Hello, Bond here.” There are very few sentences that have an ability to instantly lift spirits. The voice of Ruskin Bond—clear, warm and calm—rings out from a chilly afternoon in Landour in Uttarakhand, bringing with it the whoosh of fresh mountain air. He has just woken up. “I am the world’s greatest sleeper,’’ he chuckles. “I sleep at all times of day and night.’’ It is exactly four o’clock. The heater is on even in the middle of May in the hill station that Bond calls home. Vividly recreated in his writing, Bond has transported children for decades to his world—filled with ghosts, small gestures of kindness, of birds, walks, flowers and forests. Bond turned 86 on May 19. But, he has the energy of a three-year-old. The frequent naps aside, he has just finished reading the biography of Edgar Allan Poe. A new book, Miracle at Happy Bazaar, is out. And he will also be waking up children and putting them to bed, courtesy All India Radio. The series, called 'Bonding over Radio', will be broadcast at 7:10am and 10:10pm every day.

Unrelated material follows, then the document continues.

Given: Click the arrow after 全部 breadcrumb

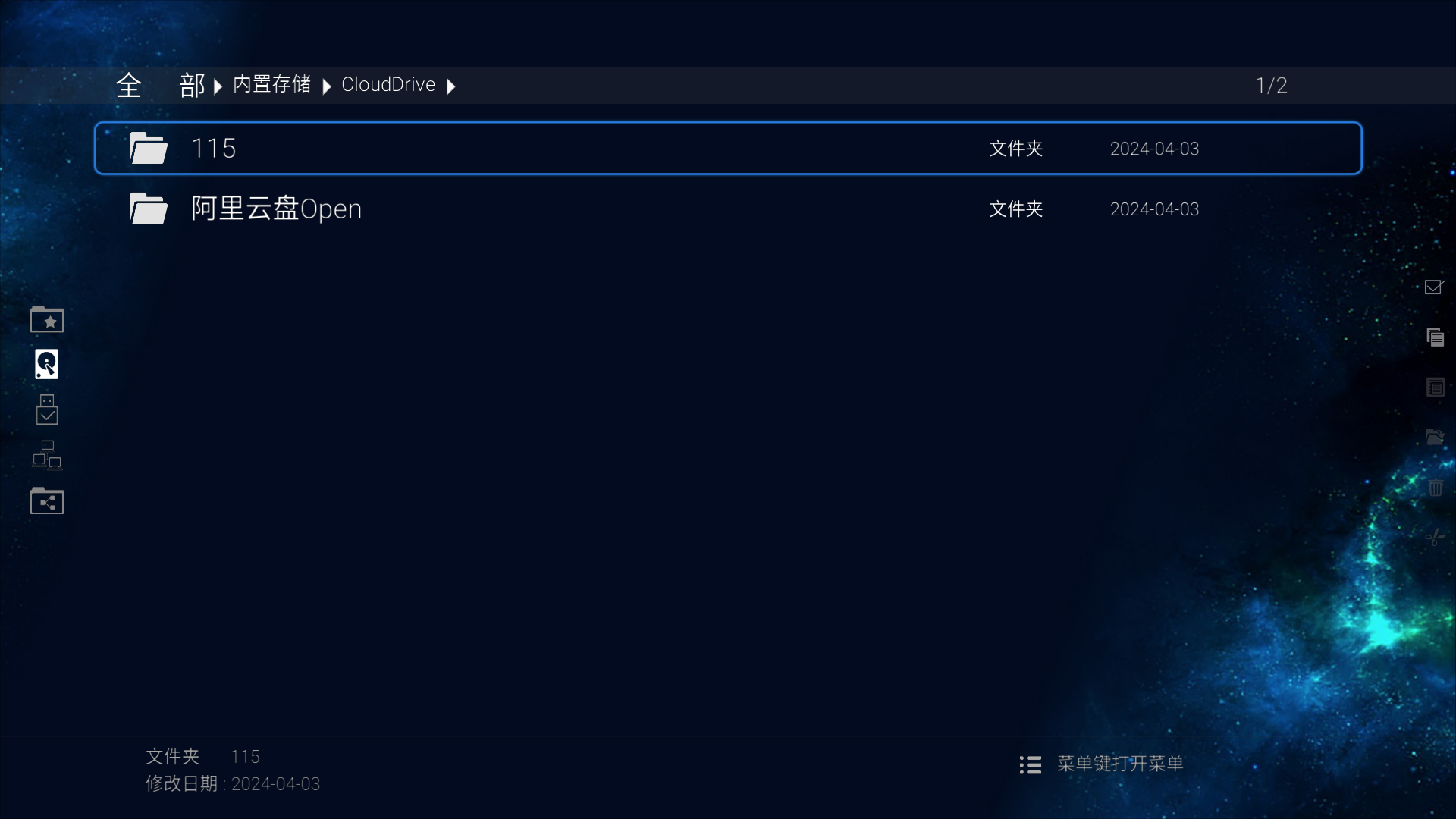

“All I have to do is to pick up the phone as I am doing now in my right hand and hold the book in my left hand,’’ Bond says. The radio, which had been part of his childhood, is no longer his companion. “But I am getting a lot of feedback,’’ he says. “A lot of kids and older people are writing back, which are relayed to me. I have been enjoying it. I like reading out aloud. I do it at noon.’’
The lockdown has turned him towards TV. He “roams the news channels,’’ he chuckles. “You want to keep up with what is happening. I used to watch television, but sports mostly. But, now there is not much sport, unless you want to watch Mohinder Amarnath in the 1983 World Cup.’’
Bond’s life, however, has not altered much. “As a writer, I have always worked from home,’’ he says. “Most of my adult life I have written sitting at my desk in the bedroom,’’ he says. But the quiet has brought alive a different world. Even in Landour, which in a way has defiantly survived the onslaught of the fast-paced world, the odd horn outside his window has become silent. “Early morning there are all sorts of birds coming,’’ he says. The view from his window in his bedroom is familiar to anyone who has read him. A bit of everything: road, the valley, the hills and the rivers. Birds, that used to stay away, are no longer shy and find their way to his window. “The birds are having a great time. So, we have been seeing orange minarets,’’ Bond says. “All kind of small birds, wagtails.”
Bond has this ability to use the everyday ordinariness of life to turn it into philosophy. His writing, like his conversation, is peppered with humour, gentle observation and his childhood. “I have a good memory of the childhood,’’ he says. “Of growing up in Jamnagar, Dehradun, in Delhi during World War II.’’
Miracle at Happy Bazaar, published by Rupa, is a peek into his childhood again. He writes about his father, his death, the relationship with his mother and “Breakfast to Barogue’’ to create an enchanting world. In the foreword to his book, Bond writes, “I grew up too quickly. By the time I was 13, I was no longer a boy. By the time I was 16 I was earning a living—and a year later I was living on my own.”
His childhood, brief as it may have been, has allowed millions to be forever young. His memory is still vivid.
Bond has not visited Shimla or Barogue for 20 years. “I like to recall those days and recreate the atmosphere. The older you are the more you have to write about,’’ he says. Bond, certainly does.